Their concerns are many: Gingrich's proclivity for embracing wacky ideas that would enlarge government; his unconservative temperament and dearth of wisdom; the fact that his Republican colleagues judged him unfit to lead in the late 1990s; his philandering and divorces; his hypocrisy about values issues; his dangerous, self-aggrandizing instincts in foreign policy; his lack of discipline, raging ego, and his various flip-flops on the Iraq War; and that's just from the seven folks already mentioned, who lay out evidence to bolster their assertions.

Who is on the other side of the argument?

In the mass media, Rush Limbaugh is by far the most prominent figure. But he isn't actually arguing. He isn't listening to various criticisms of Gingrich and refuting them with logical rebuttals.

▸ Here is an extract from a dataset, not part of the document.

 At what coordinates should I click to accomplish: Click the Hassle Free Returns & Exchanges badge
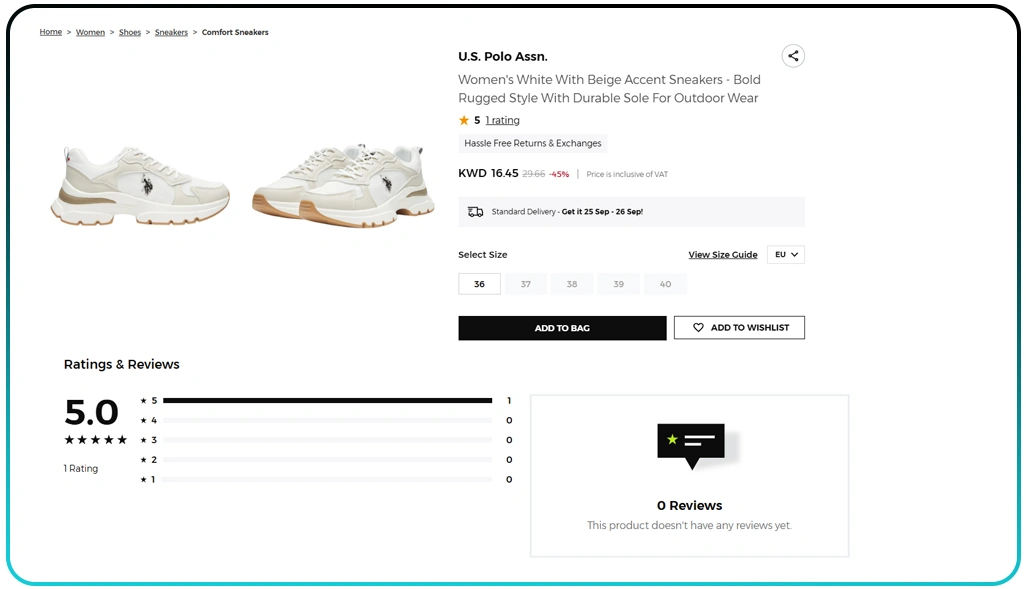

He's just attacking the ideological purity of the critics. 
It's long been true that criticism levied by people like Frum, Douthat, and David Brooks has been dismissed on the hard right as the grumblings of RINOs or "fake conservatives," as if ideological bonifides trump arguments. What's new is seeing the same rhetorical dodge applied to people like Coulter, Will and Erickson. It's like the late stages of the French Revolution.

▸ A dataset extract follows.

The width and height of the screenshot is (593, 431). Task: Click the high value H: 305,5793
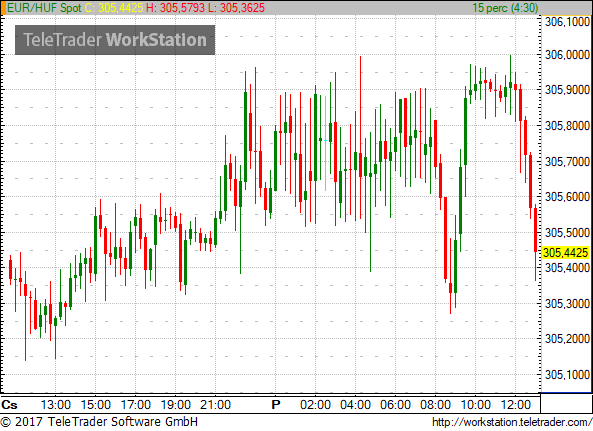point(175,8)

Even the most fanatical partisan isn't safe from being denounced.

Says Limbaugh:

The conservative movement, and I mean this from bottom of my large beating heart -- ba-boom, ba-boom, ba-boom -- the conservative movement is made up of me, talk radio, the Tea Party and the American people who are conservative. A conservative movement made up of movement media people, there hasn't been that since Mr. Buckley passed away.

When I last aired that quote, I should've added that this "challenge their bonifides, not their arguments" approach has always been a self-serving dodge. Yes, there's karmic justice in seeing Coulter and Erickson subjected to it. But they've both articulated earnest concerns about a man who could be president. Here's what Limbaugh says to avoid responding to them or anyone else:

Anybody I talk about is smaller than I am so when I talk about 'em I elevate 'em and call attention to what really is not noticed by a whole lot of people. So there's a lot of stuff I can't, either by virtue of my professional policy and by virtue of common sense, there's a lot of stuff that I don't talk about because it doesn't deserve to be any more widely spread than it already is on its own. Do you understand what I'm saying, Snerdley? It's a very limiting thing.

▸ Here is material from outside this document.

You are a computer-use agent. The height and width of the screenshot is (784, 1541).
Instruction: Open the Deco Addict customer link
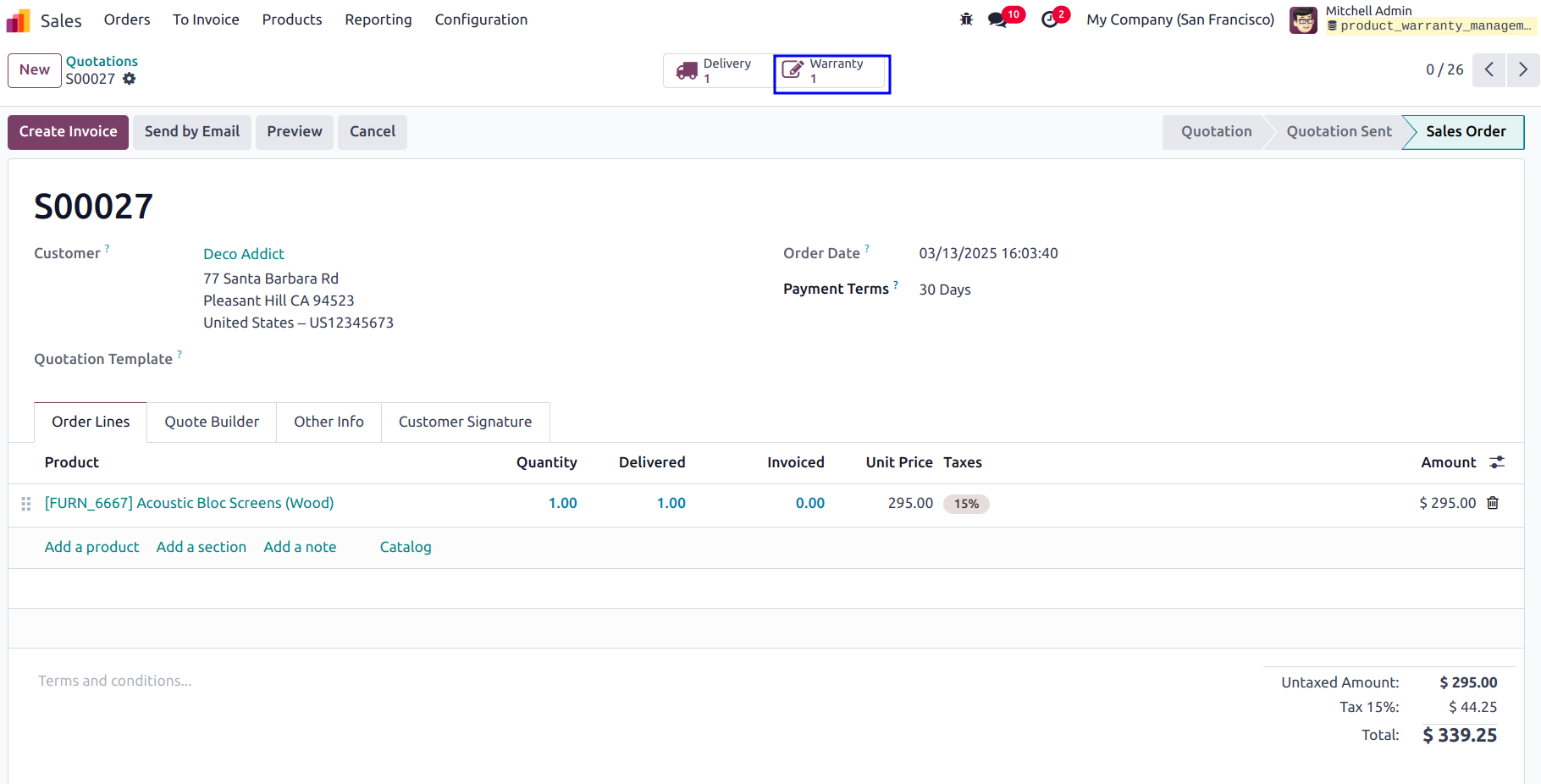(244, 254)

That's an excuse for an intellectual coward.

When William F. Buckley was the leading voice in the conservative movement, he spent 33 years going on Firing Line and matching his mind against all comers. Now the leading voice in the conservative movement says he won't joust with anyone, because they're all secret liberals, plus being famous is ever so "limiting." The truth is he wouldn't dare to debate Ann Coulter.

Or David Frum.

He's a big-tent intellectual coward. Anyone who might not show deference is someone he'll not engage directly. 

You'd think the contrast between Buckley, with his 1,504 televised debates, and Limbaugh, with his abject failure to play a useful or even respectable role in the 2012 nominating contest, would spur the right to conclude it'd be better off if someone else were the most powerful voice in the conservative movement -- someone with the guts to fully participate in the debates of the day, even if it could lead to an occasional bruised ego.

"I am so grounded in conservatism, I'm so grounded in common sense, it's not possible for me to waver from it," Limbaugh says. "I don't doubt myself." Where indeed would the doubts come from after having decided to only argue with listeners of your own show who make it past the call screeners you employ? And how would conservatives who get all their information from Limbaugh and his copycats ever develop their own doubts about someone like Gingrich?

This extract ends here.